We all want to be where we were pre-23 June 2016 but that is not facing reality. Instead, we have got to strive for shaping and influencing the new EU-UK relationship through channelling the energy, commitment and hard work of our British friends who care about what format future British–EU relations take.
In Ireland, Brexit has reminded us of the innumerable tangible and intangible benefits of EU membership. From economic diversification to political sovereignty, EU membership has opened doors and presented opportunities. But more valuable than all of that, has been the EU’s contribution to peace on our island.
Before Brexit, the common EU membership of both Ireland and the UK helped remove barriers and softened boundaries through helping underpin the normalisation of relations. Brexit has complicated this situation and pushed front and centre issues like territory and borders. To prevent a return to a hard border on this island, a trade border has been put in place in the Irish Sea between Northern Ireland and Great Britain under the Northern Ireland Protocol, an agreement that was negotiated by the British government and EU27.
Brexit has raised many questions about the future of Northern Ireland but its impacts are being felt today. Those impacts are creating tensions not just between the EU and the UK, but also between communities in Northern Ireland and North-South. The debate and possible timelines for a border poll and referendum has certainly accelerated since Brexit.
Turning to the view from Brussels, it is important to remember that as the Brexit process played out, the priority there and many other capitals turned towards bringing the lengthy and often torturous negotiations to a resolution. Even before the emergence of Covid-19 as a major issue, there was a growing sense that Brexit needed to be resolved so the European Union could move on and focus on other priorities that were facing the bloc.
However, there was also a realistic assessment that the period ahead would be difficult. While the agreement reached would provide some clarity, the task of building a comprehensive and mutually beneficial future relationship on the foundations of the agreement will not be easy as the past three months have shown.
Of course, this is because trust had been undermined over the years, specifically and most spectacularly by the Internal Market Bill last year. But there is also the question of simple bandwidth. The EU is grappling with the pandemic, it is beginning a Conference on the Future of Europe in May and the German elections in September will see Chancellor Merkel leave politics after 16 years.
There is another important point to remember here too. The European Union has not yet ratified the Trade and Cooperation Agreement agreed at Christmas. The European Parliament still needs to do that and is due to do so before the end of April.
However, the fact remains that the EU and the UK will need to have a coherent and cooperative working relationship on many issues as we move into the future.
The challenge will be to arrest the trend of disengagement. Some political divergence may continue so it is vital to balance that with engagement at all other possible levels. There is a major opportunity to develop, foster and expand relationships between different sectors of UK and European society. These relationships must look to the future and neither be tarnished by, or trade off, the past. There is a saying that the past is a different country, it is literally the case in this instance.
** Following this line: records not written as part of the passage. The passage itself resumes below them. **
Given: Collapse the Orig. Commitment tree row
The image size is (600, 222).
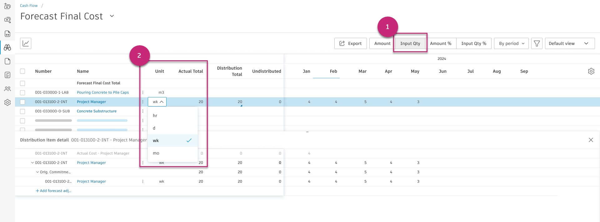Looking at the screenshot, I should pos(38,172).
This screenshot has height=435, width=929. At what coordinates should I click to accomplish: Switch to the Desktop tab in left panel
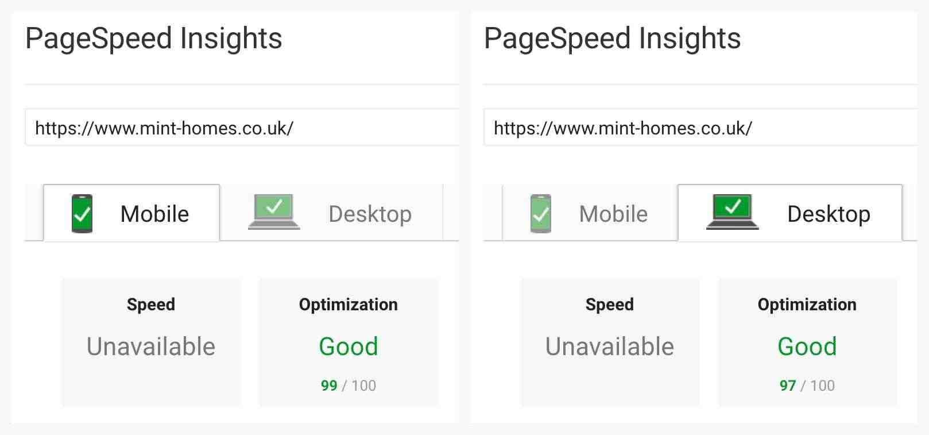click(x=331, y=213)
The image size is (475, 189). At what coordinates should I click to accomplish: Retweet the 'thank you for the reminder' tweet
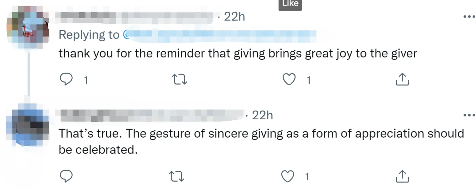point(180,80)
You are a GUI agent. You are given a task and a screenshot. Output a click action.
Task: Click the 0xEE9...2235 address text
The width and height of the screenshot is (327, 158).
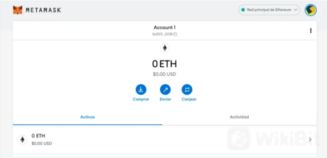tap(163, 34)
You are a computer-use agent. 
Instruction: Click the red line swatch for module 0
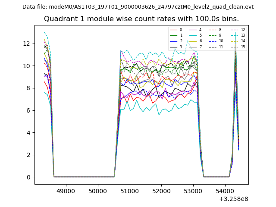point(174,30)
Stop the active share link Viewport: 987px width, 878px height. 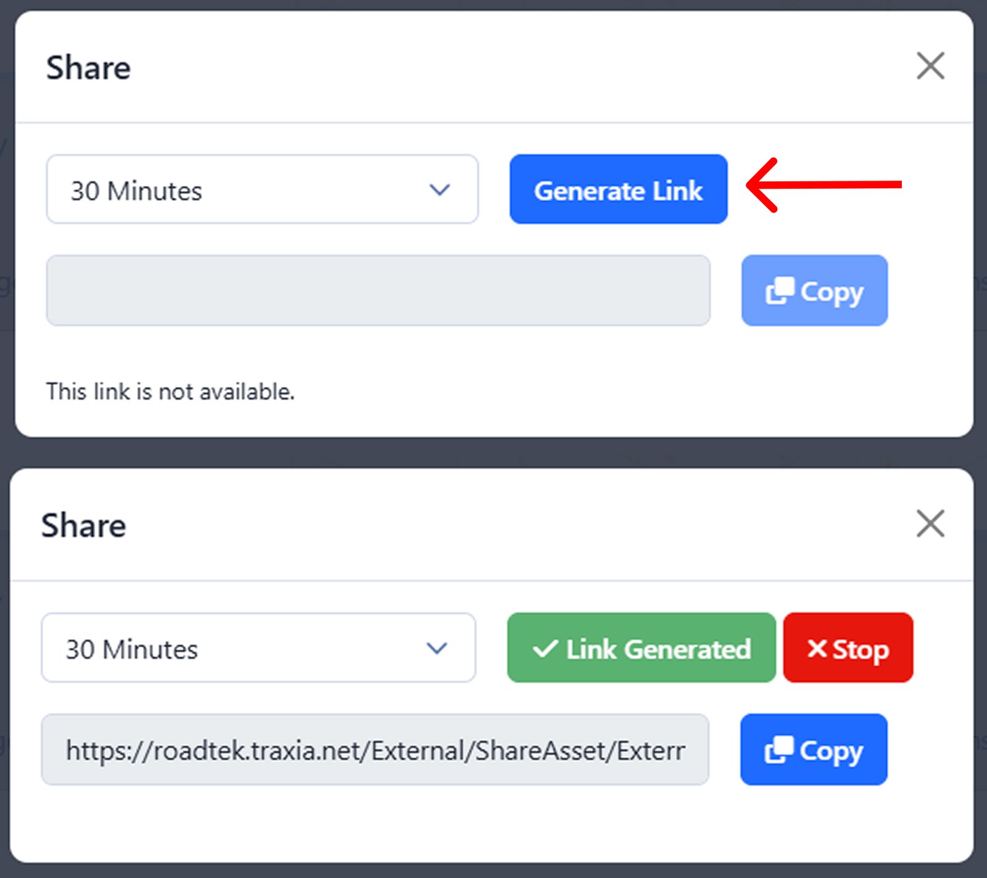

Linking with some of the networks established to engage with the Conference on the Future of Europe will be important in this respect. It is also vital to renew and rebuild the links between the UK and EU member states at the civil society level.
The UK is a great and respected country with its permanent seat on the United Nations Security Council, its pivotal role in NATO, G7 etc. These and other structures will ensure that some level of productive EU-UK cooperation will need to continue. So, while all is not lost and strong links remain, it is essential to nourish and expand them to build new, enduring relationships.
The UK may have left the European Union, but the UK is still European. Ireland remains your closest friend and neighbour and there is a lesson in that. If two countries whose relationship for so long was tarnished by their history, can emerge as close friends and allies, then there is no doubt that, post-Brexit, the UK and EU can do likewise.
That is the hope we need to work to realise.